JBIC、フィリピン環境保全支援推進

2011/05/30

 国際協力銀行(JBIC)は、5月12日に、アジア大洋州開発金融機関協会(ADFIAP)およびフィリピン開発銀行(DBP)の協力の下、「Green Finance: Tools and Opportunities for Banks」ワークショップを開催した。

 このワークショップには、JBICの地球環境保全業務 (GREEN)をフィリピンで展開する際のパートナーとなることが期待されるフィリピン公的金融機関2行、民間金融機関3行等から約30名が参加し、Green Financeにおける金融機関の役割、JBICのGREEN及びGREENにおける温室効果ガス排出削減量の測定・報告・検証に係るガイドライン(J-MRVガイドライン)の活用等について活発な意見交換がなされた。

 JBICは、2010年3月、「株式会社日本政策金融公庫法の一部を改正する法律」が施行されたことを受け、地球温暖化の防止等の地球環境の保全を目的とする海外における事業を促進する業務(「地球環境保全業務」、通称「GREEN」)を開始している。

 また、JBICは、GREENの実施にあたり、温室効果ガス排出削減量の測定(Measurement)・報告(Reporting)・検証(Verification)に係る基本的な考え方、手続き等について定めた「国際協力銀行の地球環境保全業務における温室効果ガス排出削減量の測定・報告・検証に係るガイドライン」(J-MRVガイドライン)を制定している。

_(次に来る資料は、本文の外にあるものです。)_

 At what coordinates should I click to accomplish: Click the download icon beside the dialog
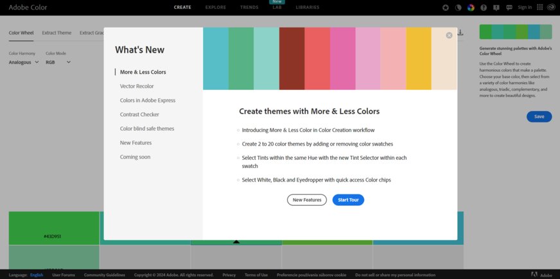coord(460,33)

 今回のワークショップにおいて、JBICの本郷尚環境ビジネス支援室長は、地球環境保全のためのプロジェクトには高い環境関連技術と膨大な資金需要を満たすための金融が重要なポイントであること、パブリック・セクターは投資環境の整備・改善、プライベート・セクターはプロジェクトの推進・牽引、開発金融機関は民間資金導入の触媒としての役割を果たすべきであることが環境プロジェクト推進に重要であること、温室効果ガス削減効果の定量化を行うための手法としてJBICが開発したJ-MRVガイドラインのノウハウをADFIAPに参加する開発金融機関を含め金融機関などと共有、共用していくことを呼びかけた。

 ワークショップ後半のディスカッションでは、J-MRVガイドラインの省エネ製品への応用可能性やCDMの方法論との差異、J-MRVガイドラインにより算定される温室効果ガス排出削減量のクレジット化の可能性、地場金融機関がGREENを活用する際の手法等について活発に議論がなされた。
 
 このワークショップを通じ、JBICのGREEN及びJ-MRVガイドラインのフィリピンにおける活用促進が期待される。

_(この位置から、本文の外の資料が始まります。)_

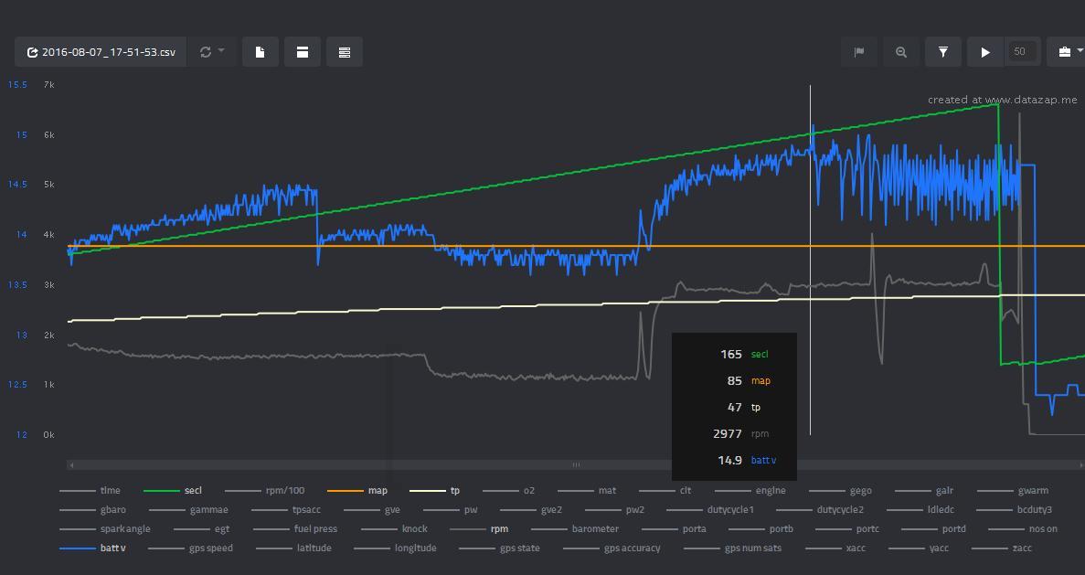The image size is (1085, 575).
Task: Open the briefcase tools dropdown
Action: pos(1065,52)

 なお、JBICはこれまでも、フィリピンにおいて、環境保全支援のための様々な活動を行ってきている。例えば、フィリピン開発銀行(DBP)をはじめとするフィリピンの金融機関等に対しCDMプロジェクト形成支援ワークショップを開催するなど、フィリピンにおける京都メカニズムの活用や温室効果ガス排出削減の促進に向けた知的貢献を行ってきている。

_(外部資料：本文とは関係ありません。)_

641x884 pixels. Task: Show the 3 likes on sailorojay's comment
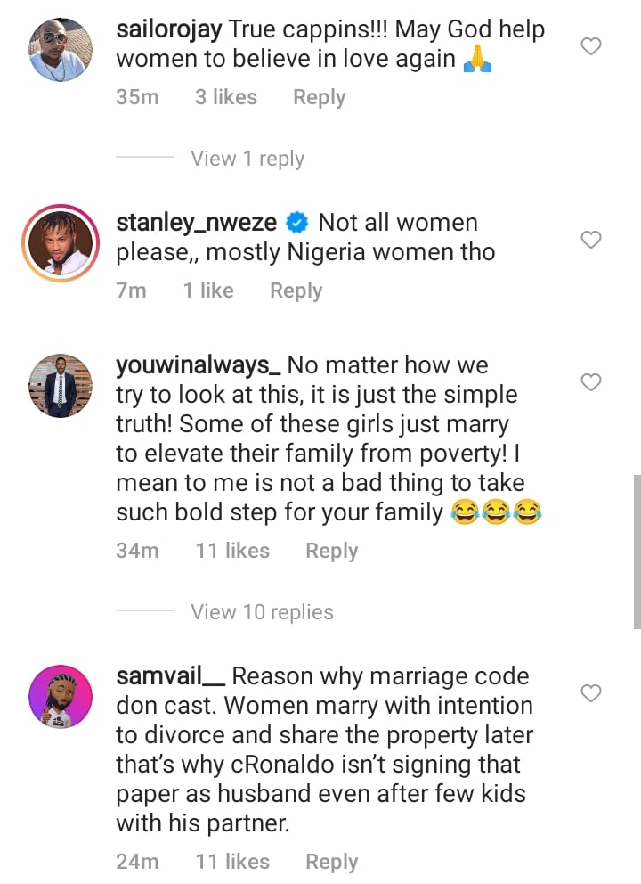[226, 97]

  また、フィリピン輸出入フィリピン輸出入銀行、フィリピン環境資源省、ランドバンクなどとの間で、フィリピンにおけるクリーン開発メカニズム(CD)推進協力に関する覚書を締結している。

 さらに、2008年8月には、フィリピン開発銀行(DBP))との間で、総額100億円を限度とする事業開発等金融の協調融資契約に調印した。この融資は、フィリピン政府系金融機関であるDBPを通じ、日本企業が排出権(京都メカニズムに基づくクレジット)購入に関心を示すクリーン開発メカニズム(CDM)候補プロジェクトに対して、日本企業に対する「排出権購入に関する優先交渉権」の付与を条件に融資を行うものである。
 
 JBICはその後も、様々な環境保全支援活動を継続してきている。今後もフィリピン各機関と協力しながら、フィリピンの環境保全、日本企業による排出権獲得の支援、また、日本企業の投資環境整備促進等を通じて、引き続き両国間の協力関係の強化に取り組んでいく方針である(11年5月27日の国際協力銀行トピックスなどより)。